肺炎(pneumonia)是指终末气道、肺泡和肺间质的炎症,可由病原微生物、理化因素、免疫损伤、过敏及药物所致。临床特征为咳嗽、咳脓痰或血痰,伴胸痛、高热。肺炎是呼吸系统的常见病,近年发病率有增加的趋势。其发病率和病死率高的原因可能在于社会人口老龄化、病原体变迁、病原学诊断困难、医院获得性肺炎发病率增高、不合理使用抗生素导致细菌耐药性增强等。

【病因及发病机制】

1.病因与分类

(1)按解剖位置分类 ①大叶性肺炎致病菌多为肺炎球菌;②小叶性肺炎常继发于其他疾病,可由细菌、病毒及支原体引起;③间质性肺炎为肺间质的炎症。

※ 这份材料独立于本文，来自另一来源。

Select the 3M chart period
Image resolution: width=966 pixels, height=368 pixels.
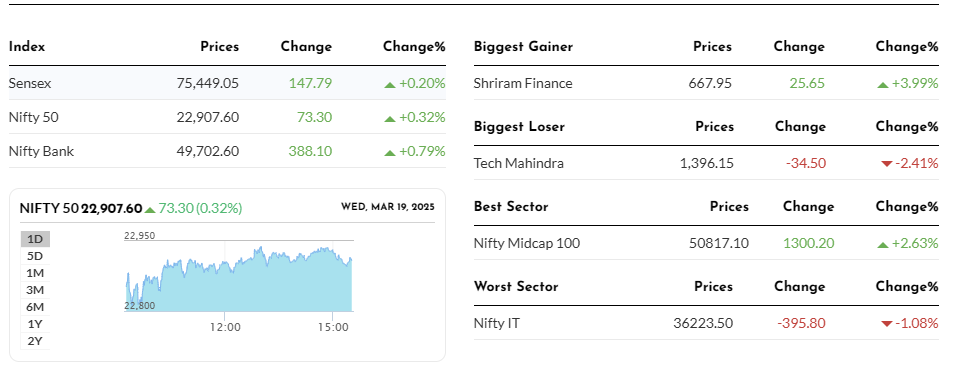click(x=35, y=290)
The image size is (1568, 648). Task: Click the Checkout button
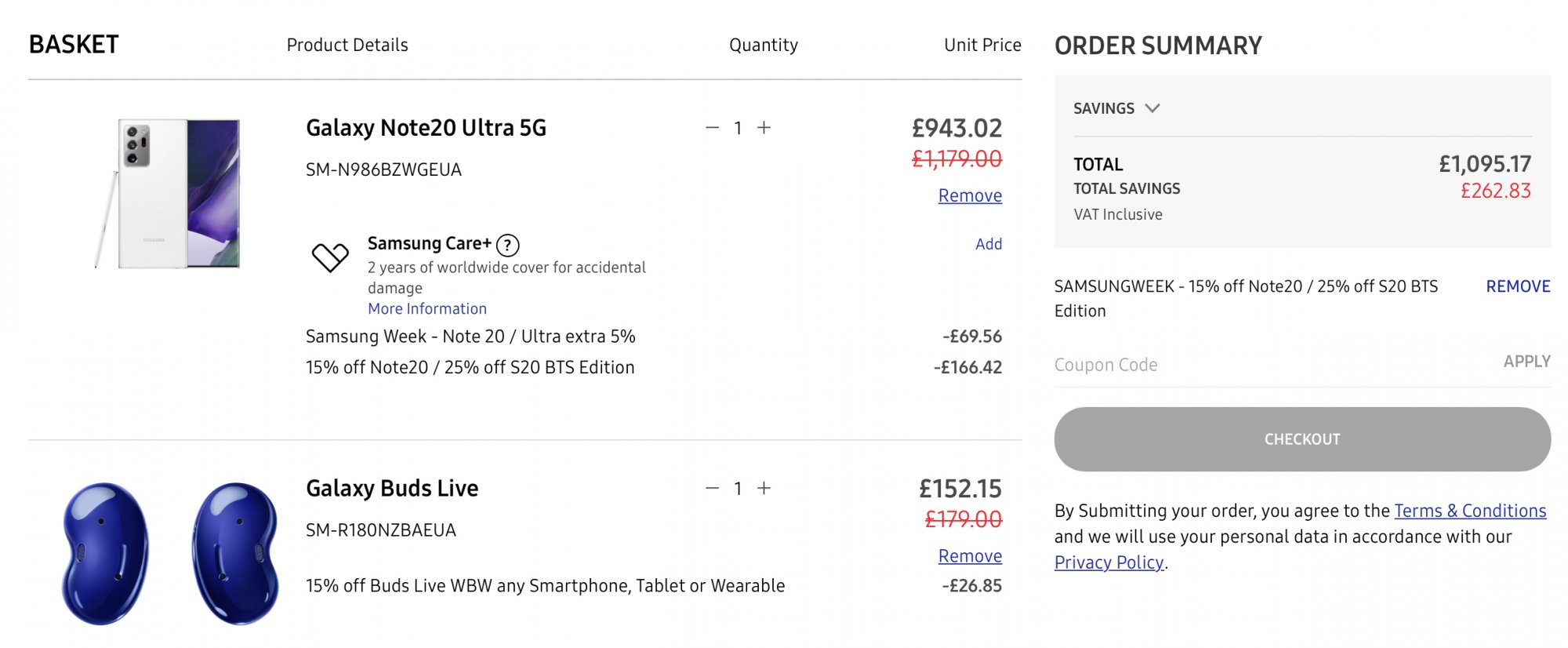coord(1302,439)
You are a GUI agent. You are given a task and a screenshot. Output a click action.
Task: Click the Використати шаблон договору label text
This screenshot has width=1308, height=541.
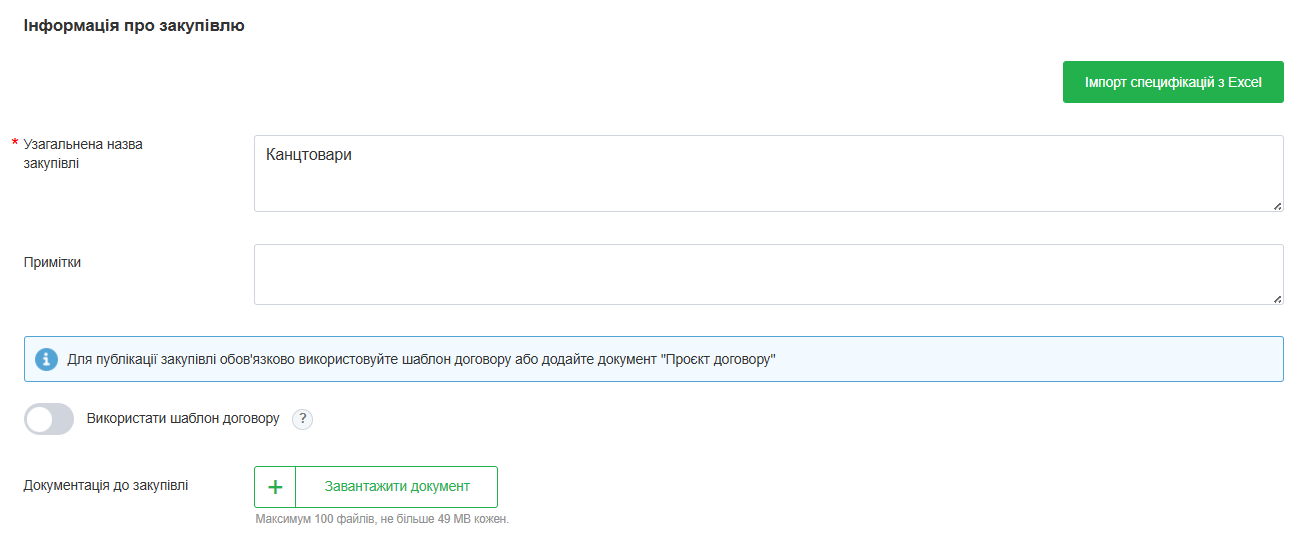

(2)按病因学分类 ①细菌性肺炎是临床上最常见的肺炎,病原菌为肺炎球菌;其次为葡萄球菌、肺炎杆菌;②病毒性肺炎由如冠状病毒、流感病毒、麻疹病毒、腺病毒等感染;③非典型病原体肺炎由如支原体、衣原体、军团菌等感染;④肺真菌病由如白念珠菌、曲霉菌等感染;⑤其他病原体肺炎由如立克次体、弓形虫、寄生虫等感染;⑥理化因素所致的肺炎有如放射线损伤引起的放射性肺炎,吸入刺激性气体、液体等化学物质亦可引起化学性肺炎。

(3)根据患病环境分类 ①社区获得性肺炎(community acquired pneumonia,CAP)也称院外肺炎,是指在医院外罹患的感染性肺实质炎症,包括具有明确潜伏期的病原体感染而在入院后平均潜伏期内发病的肺炎。CAP常见病原体为肺炎链球菌、肺炎支原体、肺炎衣原体等。②医院获得性肺炎(hospital acquired pneumonia,HAP)亦称医院内肺炎,是指患者入院时不存在,也不处于潜伏期,而于入院48小时后在医院(包括老年护理院、康复院等)内发生的肺炎。其中以呼吸机相关性肺炎最为多见,HAP还包括卫生保健相关性肺炎。常见病原菌为肺炎链球菌、流感嗜血杆菌、金黄色葡萄球菌、大肠杆菌、肺炎克雷伯杆菌等。

2.发病机制 正常的呼吸道免疫防御机制促进气管隆突以下的呼吸道保持无菌。是否发生肺炎决定于两个因素:病原体和宿主。如果病原体数量多、毒力强和(或)宿主呼吸道局部和全身免疫防御功能低下,即可发生肺炎。病原体侵入下呼吸道进行孳生繁殖,引起肺泡毛细血管充血、水肿,肺泡内纤维蛋白渗出及细胞浸润。除金黄色葡萄球菌、肺炎克雷伯杆菌和铜绿假单胞菌等可引起肺组织坏死易形成空洞外,肺炎治愈后多不遗留瘢痕,肺的结构功能不受影响。

【临床表现】

1.症状 常见症状为咳嗽、咳痰,或原有呼吸道症状加重,并出现脓性痰或血痰,可伴胸痛。肺炎病变范围大者可有呼吸困难、呼吸窘迫。大多数患者有发热。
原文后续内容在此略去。